There are lots of metaphors in here, and a lot of them are over my head, about ghost particles, and ghosts of ghosts. Some chapters are Korean folktales. There are chapters about Elsa’s family relationships with her parents and her brother, and their experiences immigrating to America. Elsa’s job takes her from the South Pole, where she has a Swedish lover, to Stockholm, where she meets a Korean-born Swedish adoptee. Historical connections between Korea and Sweden come into play.
This novel is FULL. My analytical mind loved it, my emotional mind loved it, my spiritual mind loved it. This is an author I will surely read again.
The Last Thing He Told Me: ⭐⭐⭐⭐ Thank you to NetGalley and Simon & Schuster Canada for allowing me to read an advance copy of this book. Publication date: 4 May 2021
I don't read mystery thrillers much anymore, because I have read so many that I tend to find them all very predictable. This one was different. First of all, this novel is character driven. I related to Hannah, whose husband disappeared, leaving her to look after her sixteen-year-old stepdaughter. I loved the writing style, the short chapters, and the fact that the plot took me places I wasn't expecting. I know I am emotionally engaged with characters when I finish the last chapter sobbing.
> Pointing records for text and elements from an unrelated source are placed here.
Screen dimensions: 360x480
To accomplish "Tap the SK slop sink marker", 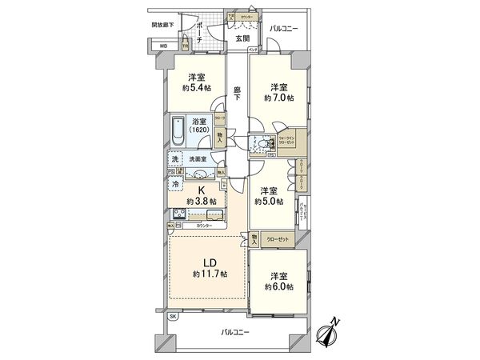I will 173,317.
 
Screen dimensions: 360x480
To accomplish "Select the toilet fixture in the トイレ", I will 261,145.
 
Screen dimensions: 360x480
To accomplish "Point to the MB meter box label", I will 163,46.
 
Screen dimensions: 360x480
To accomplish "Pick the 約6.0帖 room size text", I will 278,286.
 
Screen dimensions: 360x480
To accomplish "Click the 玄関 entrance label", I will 242,38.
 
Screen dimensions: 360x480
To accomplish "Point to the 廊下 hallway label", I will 238,94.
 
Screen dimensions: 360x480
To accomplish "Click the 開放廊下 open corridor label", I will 162,25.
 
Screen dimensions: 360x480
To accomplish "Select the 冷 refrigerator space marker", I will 175,182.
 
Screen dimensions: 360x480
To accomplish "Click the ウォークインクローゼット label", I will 286,139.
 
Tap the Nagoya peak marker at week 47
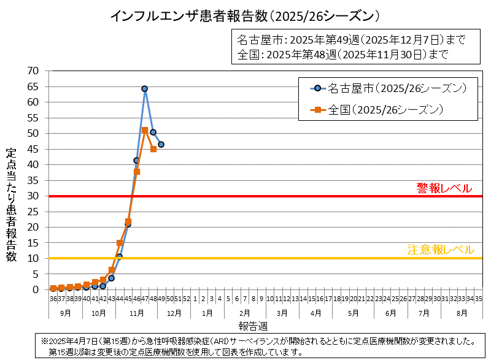click(x=145, y=88)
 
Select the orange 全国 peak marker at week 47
click(x=145, y=130)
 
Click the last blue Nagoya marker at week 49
click(x=161, y=145)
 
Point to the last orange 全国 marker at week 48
click(x=153, y=149)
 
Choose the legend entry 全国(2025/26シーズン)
click(x=385, y=110)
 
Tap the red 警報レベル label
click(x=444, y=188)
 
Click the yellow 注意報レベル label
click(x=441, y=250)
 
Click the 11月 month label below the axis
click(x=136, y=312)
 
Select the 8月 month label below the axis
click(x=462, y=312)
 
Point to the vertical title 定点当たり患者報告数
click(x=12, y=205)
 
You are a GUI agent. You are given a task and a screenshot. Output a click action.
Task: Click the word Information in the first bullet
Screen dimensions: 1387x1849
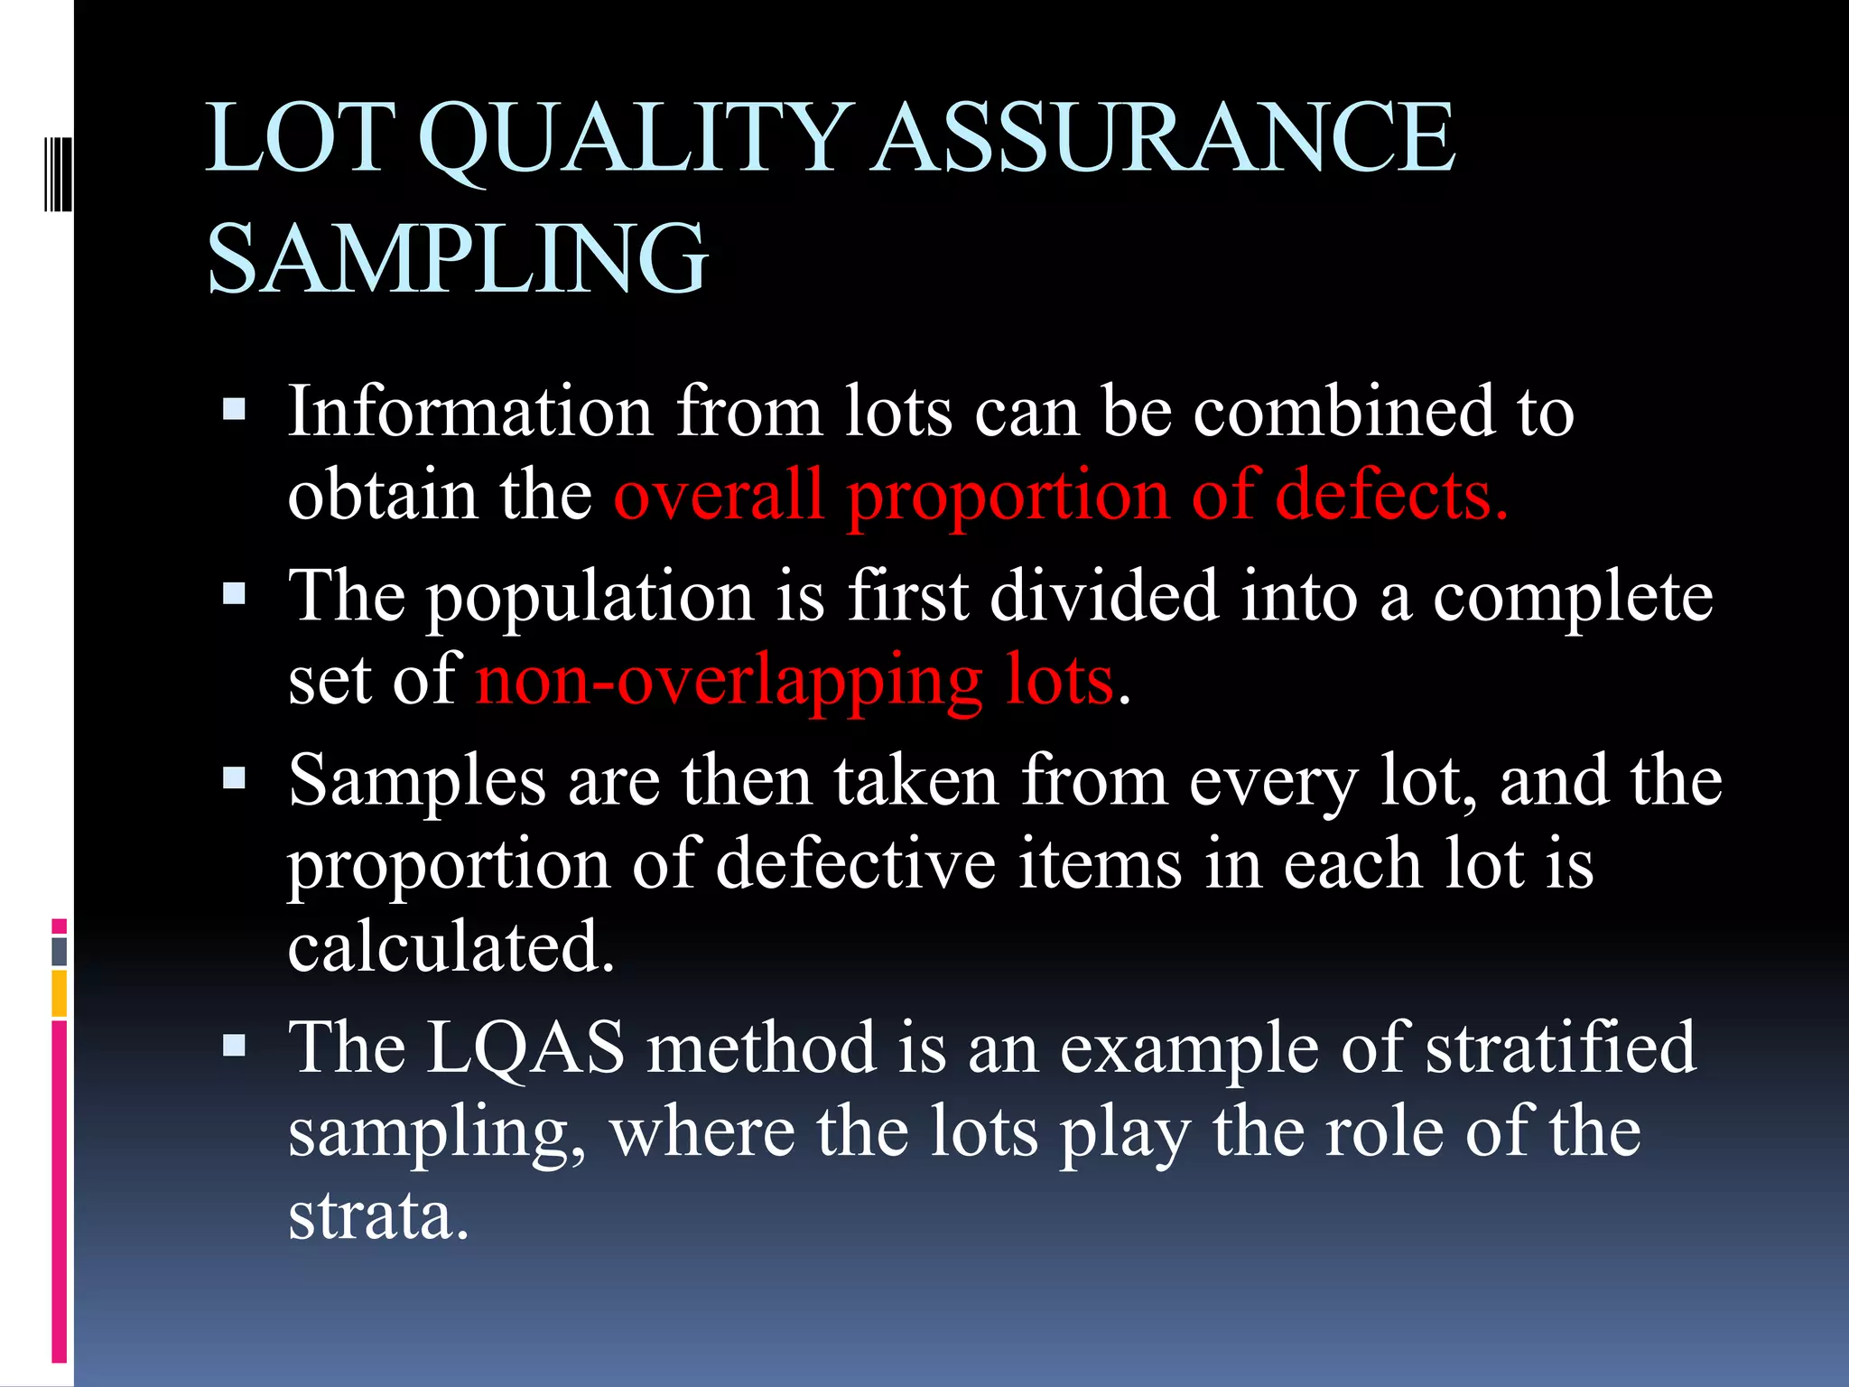point(469,412)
Swimming Back To Trout River: ⭐⭐⭐⭐I feel lucky to have read an advance copy of this debut novel. Thank you NetGalley and Simon & Schuster Canada. I will be watching out for more from Linda Rui Feng. She knows how to create authentic, endearing characters. Publication date: 4 May 2021
This is supposed to be the story of Junie, but it’s really the story of her parents and the sacrifices and heartbreaks they faced growing up during the Chinese Cultural Revolution and how it shaped them, and ultimately how it will shape Junie’s future.
I read this novel compulsively. The story moves from rural China to San Francisco, back and forth in time, with four point of view characters. At every point, I was immersed in the lives of the characters. How would the turning points in each of their lives end up connecting them to each other? I did feel it ended somewhat abruptly, but maybe I just didn’t want to say goodbye to these characters.
Unsettled Ground: ⭐⭐⭐⭐ I received an advance copy of this one (thanks NetGalley and House of Anansi Press!) Publication date: 18 May 2021
This is a slow, quiet story. The rich details of the writing pulled me in. Jeanie and her twin brother, Julius, are middle aged, unemployed, and now that their mother has died, apparently homeless. They must figure out how to manage without her.
The characters are both frustrating and captivating. I found myself cringing at the choices they made, and at the same time, rooting for them to succeed. They seem very old-fashioned to me, maybe because of the rural setting and poverty. Their lives and the world they live in are depicted so vividly, they feel like real people to me.